§ **Problem details**
Select the lines of the records containing the word "Image" and list them.

§ **Data shown**
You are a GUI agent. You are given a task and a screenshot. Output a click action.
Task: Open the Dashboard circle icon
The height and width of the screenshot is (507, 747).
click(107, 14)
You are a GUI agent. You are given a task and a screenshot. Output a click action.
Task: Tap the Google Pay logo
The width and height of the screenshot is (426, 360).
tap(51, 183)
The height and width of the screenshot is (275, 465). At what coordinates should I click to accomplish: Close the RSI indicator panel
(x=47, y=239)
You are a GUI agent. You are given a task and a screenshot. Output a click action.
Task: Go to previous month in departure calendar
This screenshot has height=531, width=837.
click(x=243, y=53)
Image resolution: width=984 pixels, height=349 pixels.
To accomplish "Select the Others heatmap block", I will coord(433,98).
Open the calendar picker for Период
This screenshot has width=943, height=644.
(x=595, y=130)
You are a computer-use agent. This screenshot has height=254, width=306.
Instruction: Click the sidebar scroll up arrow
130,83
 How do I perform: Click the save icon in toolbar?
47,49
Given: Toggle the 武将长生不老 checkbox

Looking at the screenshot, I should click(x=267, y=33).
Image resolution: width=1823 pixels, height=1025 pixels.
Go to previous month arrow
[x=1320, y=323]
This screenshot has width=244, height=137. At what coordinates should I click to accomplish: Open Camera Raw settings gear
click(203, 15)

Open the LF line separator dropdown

§ **Solution to this problem**
Image resolution: width=984 pixels, height=349 pixels.
Image resolution: width=1823 pixels, height=1025 pixels.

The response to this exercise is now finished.